=== AIM OF THE TASK ===
Whatever the data contains, copy all of it exactly.

=== EXTRACTED INFORMATION ===
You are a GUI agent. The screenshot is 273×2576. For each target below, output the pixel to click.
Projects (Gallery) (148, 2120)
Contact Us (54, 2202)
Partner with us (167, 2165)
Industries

=== RESPONSE AREA ===
You are a GUI agent. The screenshot is 273×2576. For each target below, output the pixel to click.
Projects (Gallery) (148, 2120)
Contact Us (54, 2202)
Partner with us (167, 2165)
Industries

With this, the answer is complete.